New EECA HIV criminalisation report shows women living with HIV bear the brunt of “legalised stigma”

The Eurasian Women’s Network on AIDS (EWNA) this week published an important new report on HIV criminalisation in the Eastern Europe and Central Asia (EECA) region. The HIV Criminalisation Scan in the countries of Eastern Europe and Central Asia for 2018-22 is based on research led by women living with HIV undertaken in 2022 and covers 11 EECA countries: Armenia, Belarus, Estonia, Georgia, Kazakhstan, Kyrgyzstan, Moldova, Russia, Tajikistan, Ukraine and Uzbekistan.

With the exception of Estonia, all the above countries have overly broad HIV-specific criminal laws. However, the four countries with the highest number of problematic cases are Belarus, Russia, Tajikistan and Uzbekistan. Across the region it is not uncommon for criminal cases to be initiated by health authorities rather than individual complainants. In addition, courts are often ignoring up-to-date HIV science on risk (ignoring the prevention benefit of condoms and/or treatment) and are misinterpreting intent to have sex with intent to transmit. 

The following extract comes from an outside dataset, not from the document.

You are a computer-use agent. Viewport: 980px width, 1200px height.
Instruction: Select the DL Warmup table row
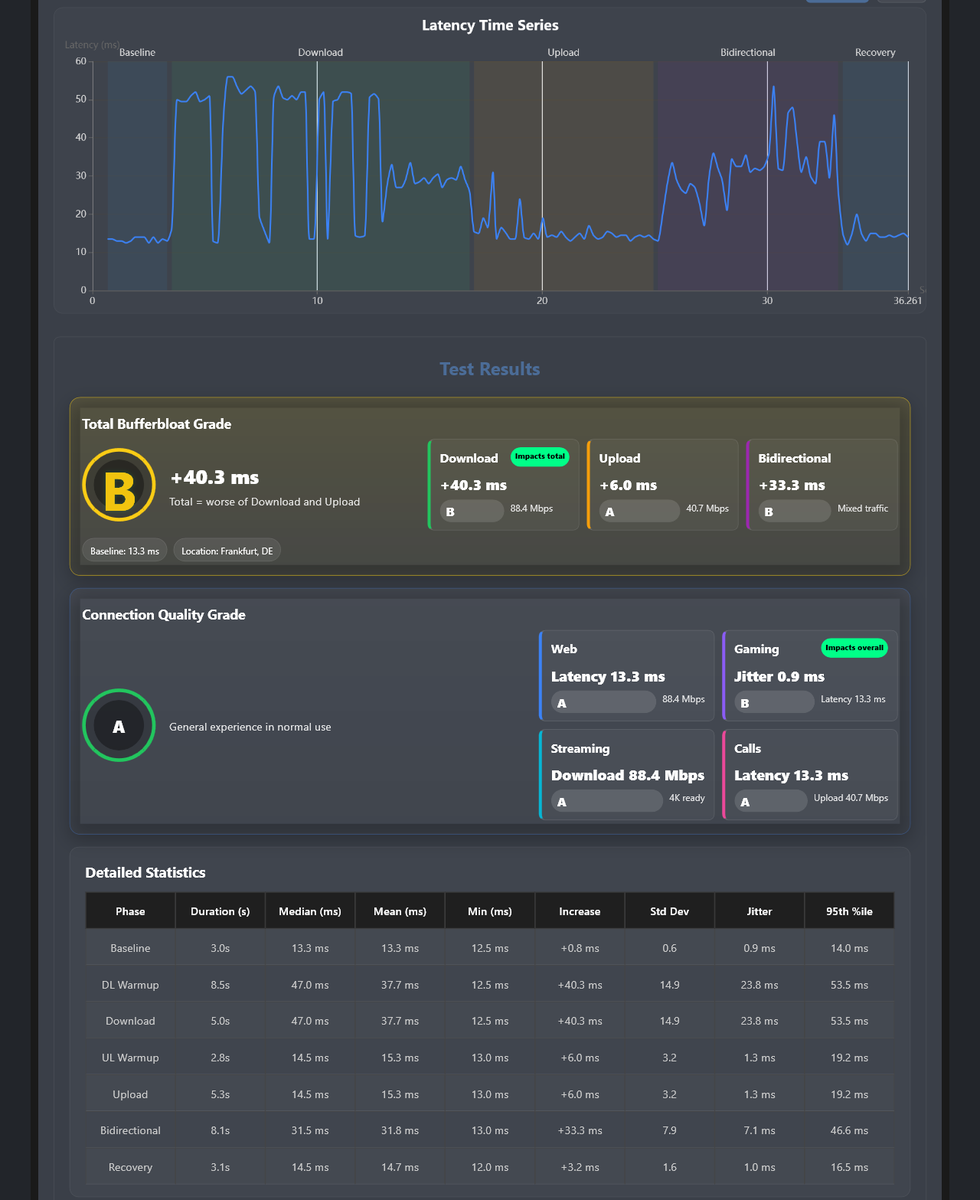(490, 985)
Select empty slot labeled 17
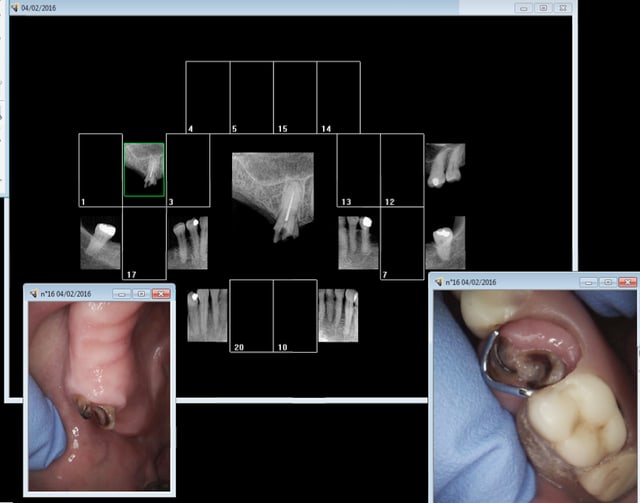This screenshot has height=503, width=640. coord(144,243)
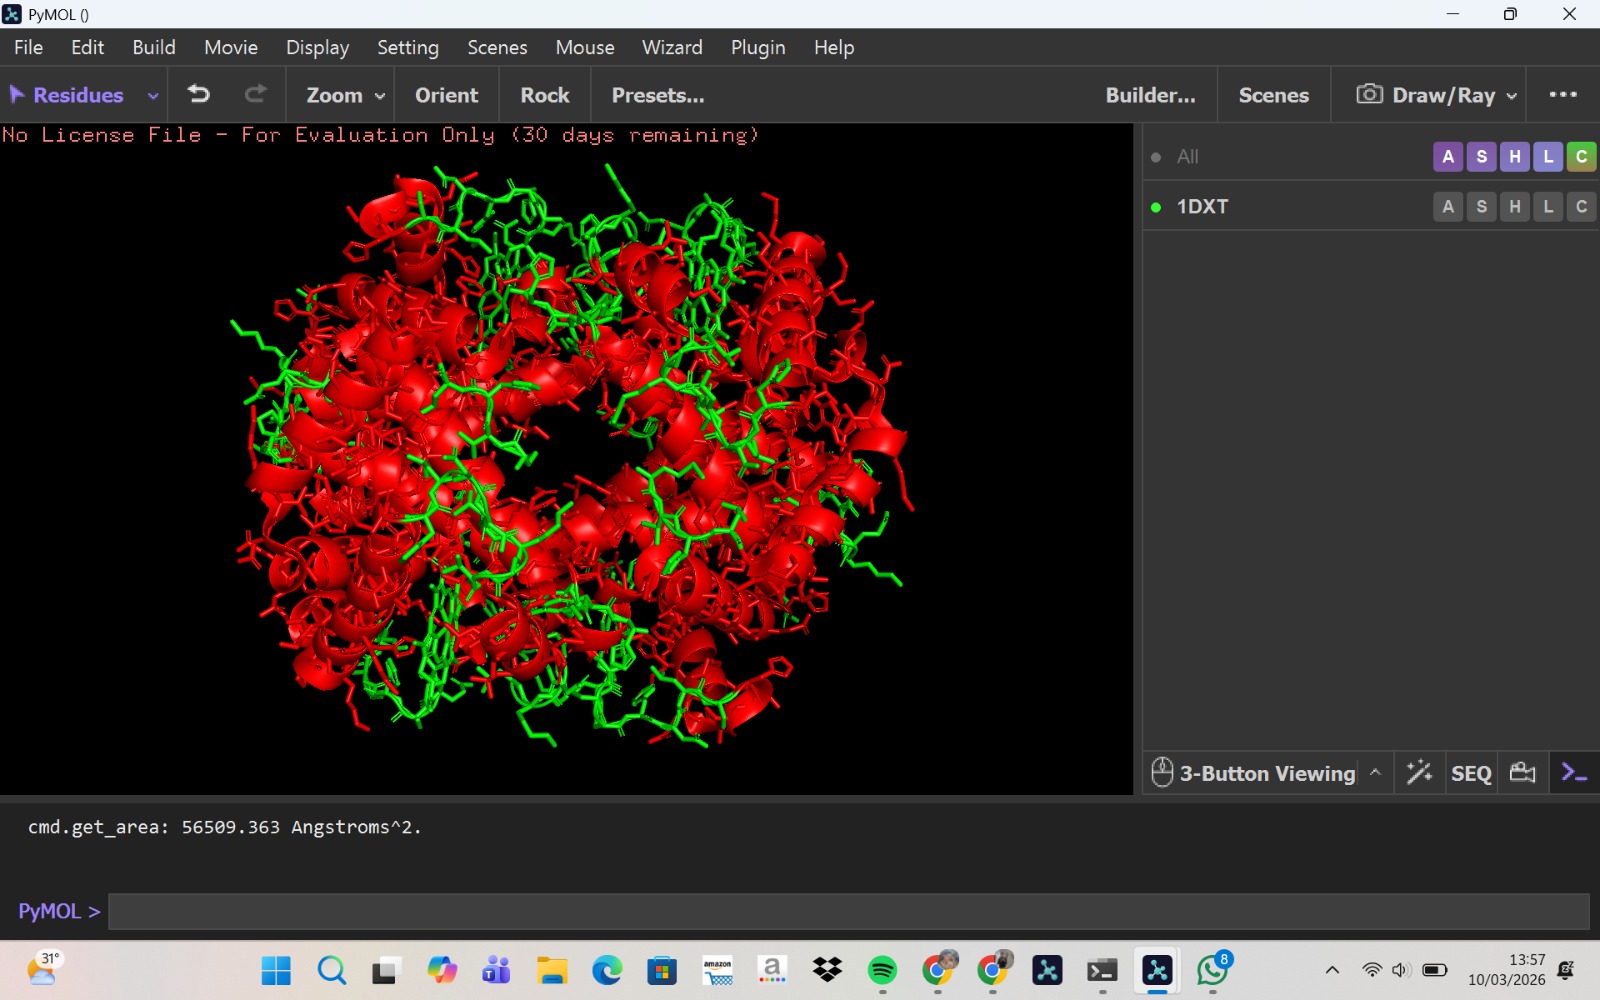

Although the addition of a disclosure defence to the Belarus law in 2019 reduced the number of recorded cases from 133 in 2018 to 38 in 2021, more than 60% of all recorded cases involved female defendants.

On the other hand, HIV criminalisation cases in Russia with recorded sentences have actually increased – from 60 in 2017 to 94 in 2021 – some of which involved cases that began in earlier years. In 2021, there were 59 newly recorded HIV criminalisation cases of which 20 (33%) were against women. In addition, over the period of just a few months of 2021, activists from Russia documented eight cases of blackmail and intimidation from (male) partners threatening to make a criminal complaint against women living with HIV, highlighting the vulnerability of women living with HIV to intimate partner violence in the context of HIV criminalisation.

In Tajikistan, female sex workers living with HIV are the most likely to be arrested and prosecuted, even when the “injured party” is not the initiator of the complaint and HIV transmission is neither alleged nor proven. The stigma is perpetuated by media headlines which often conflate all women living with HIV with sex workers who are “spreading” HIV.

In Uzbekistan, the average annual number of criminal cases against people living with HIV during the reporting period (2018-22) was about 140, of which 97 went to trial (40 of which were against women).

Amongst a number of wide-ranging conclusions are the observations that the vast majority of EECA countries are “legalising stigma” against people living with HIV in their application of HIV-specific criminal laws, and that women living with HIV are bearing the brunt of this criminalisation. The authors note that HIV criminalisation is exacerbated by myriad human rights abuses against people (and especially women) living with HIV, including adoption bans, prohibited occupation lists, mandatory HIV testing before marriage, restrictions on admission to shelters based on HIV-positive status, as well as the criminalisation of LGBTIQ people, sex workers and people who use drugs.

However, despite the many difficulties in the region, an increasing number of NGOs and individual activists are actively and productively working on mitigating the harm of HIV criminalisation by providing support to people living with HIV, including as public defenders in the courts. This work has been scaled-up thanks to a growing recognition from international donors and UN agencies that work to limit or end HIV criminalisation – amongst other punitive laws and policies impacting the HIV response – is essential for the region.

The full 70-page report, published by EWNA on behalf of the HIV JUSTICE WORLDWIDE coalition, and funded by the Robert Carr Fund for civil society networks, is available in the Resource Library of the HIV Justice Academy in the original Russian or the machine-translated English.